Taiwan dinosaurs and my brother is hot

About 20 people were over at our place for a little party Sunday night and they wanted a slideshow of our families. So we borrowed the school’s data projector and had a powerpoint slide or two for each family member.

When my brother’s photos came up we heard some of the ladies whispering in Chinese, “他很帥!” (“He’s very handsome!”) They had no idea we could understand that phrase. And everyone wanted to know if he was married. They also said the girls were like movie stars and dad reminded them of a famous actor but they couldn’t remember the name. And they all thought mom and dad looked so young.

We hear the “[some white person] looks like [some movie star]” a lot… I wonder if it’s because they watch so much Hollywood and to them white people all look pretty much the alike? One of my dad’s black friends in college used to joke, “All you honkies look the same!” Maybe there’s a little of that going on over here. …Can I say honky?

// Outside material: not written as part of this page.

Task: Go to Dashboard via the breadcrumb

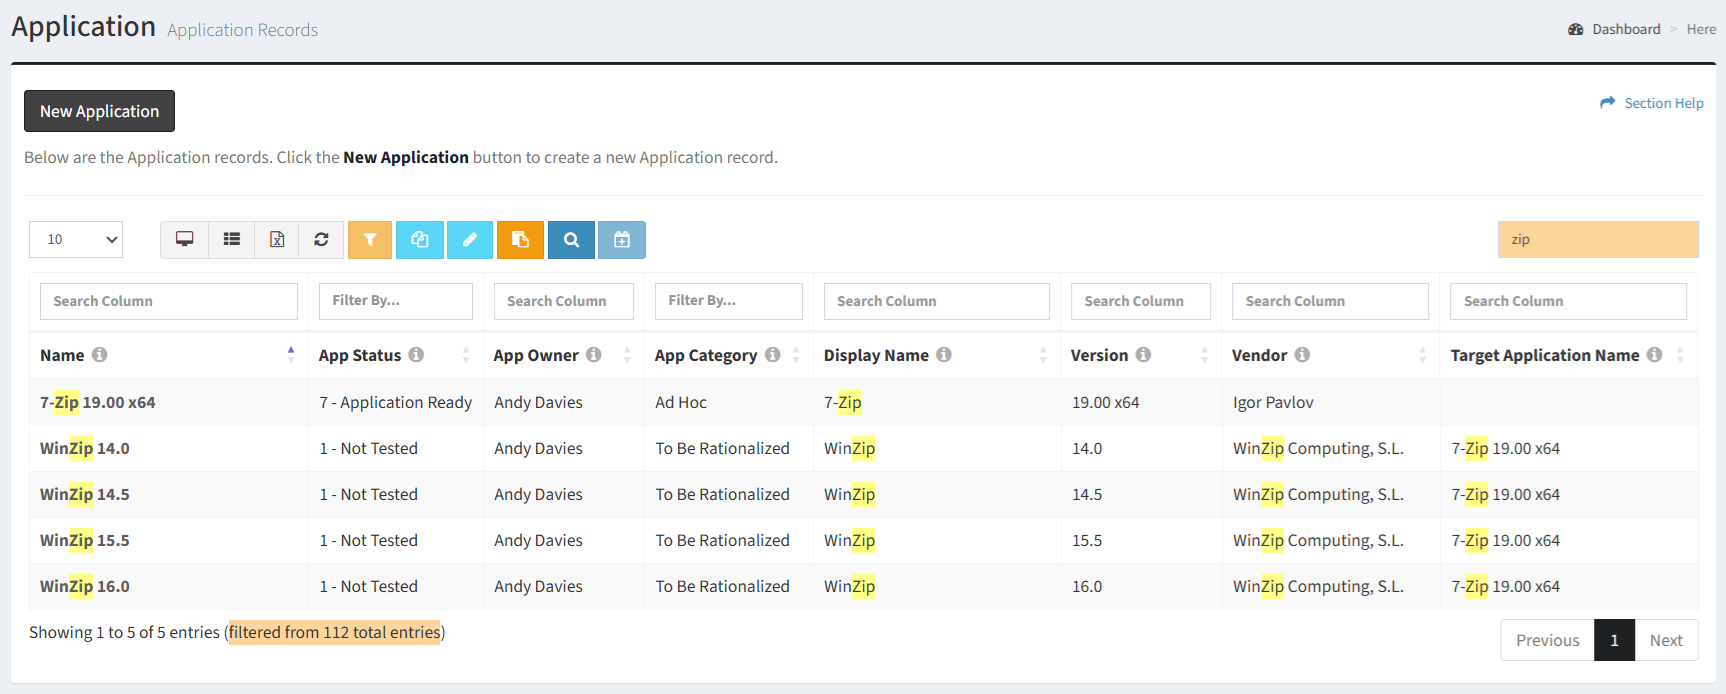Action: coord(1625,29)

Anyway, we also have a family tradition on my side of including a “dinosaur picture” in every photo op. Our Taiwan friends thought that was hilarious and wanted to do one. As you can see, dinosaurs in Taiwan are apparently more cute than fierce, but everyone had fun.

Chou-chou just sulked in the corner for three hours. Wouldn’t even sit still for a picture. I don’t think she’d ever seen that many people at once before and it kind of freaked her out.

6 thoughts on “Taiwan dinosaurs and my brother is hot”

  1. From what I remember, the “you so-and-so’s all look the same” develops because people learn to recognise dinstinctions in facial features with their own local group. So people who grow up surrounded by Europeans can differentiate between subtle characteristics that would go unnoticed by someone unfamiliar with them. And that’s the story of why your dad is a movie star. On a related note, when will you tell folks over there about Fred Penner?

  2. I don’t know about introducing Fred Penner. He apparently doesn’t have the international fan base of, say, Kenny Loggins (who knew?), which is who my boss thought of when he saw my driver’s license picture. Sunday night they said the beard and long hair pictures were “sexy” but they weren’t sure what that meant. We heard, “[Blah blah blah] SEXY [blah] SEXY [blah blah] SEXY SEXY. You are ‘sexy.’ Can we say that?” I was like, “Sure!” but I knew they didn’t mean sexy like we would; they have a pretty different idea of what’s physically attractive. (Apparently dirty rugged Aragorn wasn’t near as big a hit in Taiwan as baby-face squeaky-clean Legolas, according to our friends.) They said, “Strong, tough, like Clint Eastwood.” I would have preferred Aragorn, but I’ll take what I can get. And yeah, I would assume that they see roughly the same amount of variation in facial features among their own population as we see in ours. Longer we stay here, the more variation we notice.

    Greg – no fair using words I don’t know! We already don’t know most of what we hear and see everyday! Saurian.

  3. Who is Chou Chou?
    I understand. Some of the 13-year old girls here in Mexico saw pictures of my brother in his Coast Guard uniform and went into full-fledged “crush” mode.